The bottom line is that humans will carry more embedded technology, and this technology must be secure *and* accessible. A system where losing your private key means surgery is not usuable.
The easy solution
As far as I can tell, the only solid way to ensure security with today's technology is to add a hard link. In order for anyone to modify configuration, the configuration device must establish itself over a physical connection. This ensures no remote attacks are possible. This would take away little to no convenience -- before editing yourself, you'd have to let them physically connect a device to you.
The same could be done for remote devices. Let's say your doctor wants to adjust your body remotely. You'd simply key the remote device[s] to your doctor, and key yourself to the remote device[s]. You've established a chain of trust that's easy to clear and recreate later. There is no global database, simply yourself and devices you touch.
This mimics what you have in the real world: You trust your doctor after you establish a relationship with him. You can then call him on the phone and you trust his advice to take more or less of the medicine.
A quick note on the details: The medical devices themselves don't need hard lines to the hard configuration interface. Indeed, your "hard link" could be a special device keyed to yourself. However, embedding this device into the body means you won't lose it and it'll be readily accessible to medical teams, even if you're unconscious.

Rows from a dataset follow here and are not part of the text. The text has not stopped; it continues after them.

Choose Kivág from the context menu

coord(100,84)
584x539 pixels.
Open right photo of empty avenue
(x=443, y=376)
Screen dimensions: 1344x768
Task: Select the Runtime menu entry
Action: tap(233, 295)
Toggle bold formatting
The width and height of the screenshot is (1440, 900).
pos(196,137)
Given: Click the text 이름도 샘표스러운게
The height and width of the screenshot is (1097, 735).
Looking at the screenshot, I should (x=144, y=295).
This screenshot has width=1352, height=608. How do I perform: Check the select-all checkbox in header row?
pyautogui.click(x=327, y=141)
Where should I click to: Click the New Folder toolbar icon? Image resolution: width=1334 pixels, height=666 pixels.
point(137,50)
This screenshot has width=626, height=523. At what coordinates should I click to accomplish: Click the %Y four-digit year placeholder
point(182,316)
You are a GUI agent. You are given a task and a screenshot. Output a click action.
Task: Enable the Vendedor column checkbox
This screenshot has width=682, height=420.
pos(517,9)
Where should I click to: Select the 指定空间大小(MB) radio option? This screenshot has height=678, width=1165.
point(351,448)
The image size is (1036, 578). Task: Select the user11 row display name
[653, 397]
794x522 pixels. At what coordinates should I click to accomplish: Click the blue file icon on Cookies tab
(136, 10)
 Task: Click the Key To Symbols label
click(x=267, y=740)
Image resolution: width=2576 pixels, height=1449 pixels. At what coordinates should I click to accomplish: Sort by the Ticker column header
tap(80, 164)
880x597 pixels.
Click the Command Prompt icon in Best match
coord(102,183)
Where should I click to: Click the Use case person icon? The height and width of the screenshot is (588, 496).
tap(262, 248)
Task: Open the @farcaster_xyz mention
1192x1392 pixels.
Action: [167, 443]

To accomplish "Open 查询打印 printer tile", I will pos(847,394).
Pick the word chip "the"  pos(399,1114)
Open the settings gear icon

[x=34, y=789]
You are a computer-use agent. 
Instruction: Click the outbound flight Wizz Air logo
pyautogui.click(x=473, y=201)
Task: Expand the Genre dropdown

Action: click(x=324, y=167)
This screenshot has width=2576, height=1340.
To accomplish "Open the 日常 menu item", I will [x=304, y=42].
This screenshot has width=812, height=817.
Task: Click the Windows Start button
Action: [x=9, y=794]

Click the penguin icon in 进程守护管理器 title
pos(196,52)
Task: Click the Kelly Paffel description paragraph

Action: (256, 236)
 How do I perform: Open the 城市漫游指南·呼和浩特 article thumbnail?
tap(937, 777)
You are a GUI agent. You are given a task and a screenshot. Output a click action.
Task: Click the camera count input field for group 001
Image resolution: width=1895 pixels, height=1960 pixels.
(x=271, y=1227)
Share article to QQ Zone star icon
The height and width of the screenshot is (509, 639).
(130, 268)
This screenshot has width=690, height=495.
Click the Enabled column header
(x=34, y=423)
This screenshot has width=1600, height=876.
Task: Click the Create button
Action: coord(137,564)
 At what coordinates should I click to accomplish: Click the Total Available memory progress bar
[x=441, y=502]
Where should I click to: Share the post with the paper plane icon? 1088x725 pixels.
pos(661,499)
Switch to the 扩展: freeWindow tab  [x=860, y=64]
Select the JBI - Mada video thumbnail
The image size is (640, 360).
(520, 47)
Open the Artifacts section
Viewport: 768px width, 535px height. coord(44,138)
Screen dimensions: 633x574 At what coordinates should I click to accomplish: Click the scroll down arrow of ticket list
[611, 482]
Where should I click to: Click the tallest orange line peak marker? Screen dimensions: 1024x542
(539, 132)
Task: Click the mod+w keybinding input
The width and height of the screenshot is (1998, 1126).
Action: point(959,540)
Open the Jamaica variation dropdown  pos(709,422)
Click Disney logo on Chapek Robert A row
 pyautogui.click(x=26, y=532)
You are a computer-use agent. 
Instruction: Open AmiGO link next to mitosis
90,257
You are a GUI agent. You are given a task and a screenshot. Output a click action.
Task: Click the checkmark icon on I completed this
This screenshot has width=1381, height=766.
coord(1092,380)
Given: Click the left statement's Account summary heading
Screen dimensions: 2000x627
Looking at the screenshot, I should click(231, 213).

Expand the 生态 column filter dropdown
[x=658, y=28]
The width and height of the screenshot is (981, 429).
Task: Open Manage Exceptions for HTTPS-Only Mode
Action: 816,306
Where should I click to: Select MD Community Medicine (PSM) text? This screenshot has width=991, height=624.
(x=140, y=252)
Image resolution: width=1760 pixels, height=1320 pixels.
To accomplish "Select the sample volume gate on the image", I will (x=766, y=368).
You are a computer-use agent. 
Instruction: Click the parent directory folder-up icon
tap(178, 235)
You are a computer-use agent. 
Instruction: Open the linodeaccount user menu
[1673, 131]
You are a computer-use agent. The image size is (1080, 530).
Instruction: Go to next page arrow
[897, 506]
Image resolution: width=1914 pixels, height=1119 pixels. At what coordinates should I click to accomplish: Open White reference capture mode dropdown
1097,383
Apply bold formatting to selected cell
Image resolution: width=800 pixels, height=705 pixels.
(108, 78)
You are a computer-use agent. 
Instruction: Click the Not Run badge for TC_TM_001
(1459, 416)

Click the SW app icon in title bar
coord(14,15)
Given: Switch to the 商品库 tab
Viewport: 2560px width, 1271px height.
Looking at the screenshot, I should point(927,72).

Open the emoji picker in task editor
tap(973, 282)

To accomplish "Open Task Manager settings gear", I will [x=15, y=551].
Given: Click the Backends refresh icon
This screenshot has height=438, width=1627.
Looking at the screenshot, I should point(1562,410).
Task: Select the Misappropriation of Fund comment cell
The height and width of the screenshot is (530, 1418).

To protect against damage to the hard link device, I suppose a backup key could be made authorized. You could then store it safe, by yourself (as in, with a bank's security deposit box, not the database of the device manufacturer).
The general solution
However, this only secures us as much as we can trust the authentication. But it still relies on manual revocation and trust editing. It may be acceptable to Verisign when they accidentally issue a certificate in Microsoft's name to an attacker, but it is not acceptable for humans. Specifically, in a short vulnerability window, you could die.
The real solution, and one that we're going to need eventually across all technology, is intelligence. Specifically, a machine intelligence that determines if what is happening or what is requested is dangerous. This is the only way that we will have security moving forward.
This kind of intelligence is what we use to protect ourselves now. If the water comes out glowing green, we decide we won't trust it, even though we do trust (in general) our public water system. If you see your doctor and he recommends moving from 5mg to 500mg of Xanax a day, you'll immediately revoke his trust.
Attacks will adopt this kind of intelligence. A hacker uses a vulnerability to gain access and then attack other systems from there. How long will it be until attacking programs themselves replace the work done by the hacker?
Our software and machines will have to adopt this kind of intelligence to thwart such attacks. It will no longer be "oh, sorry you got hit by malicious code from clicking on a hyperlink, please reinstall your OS". As long as humans can be killed by the devices in use, the stakes are too high for even tiny vulnerability windows.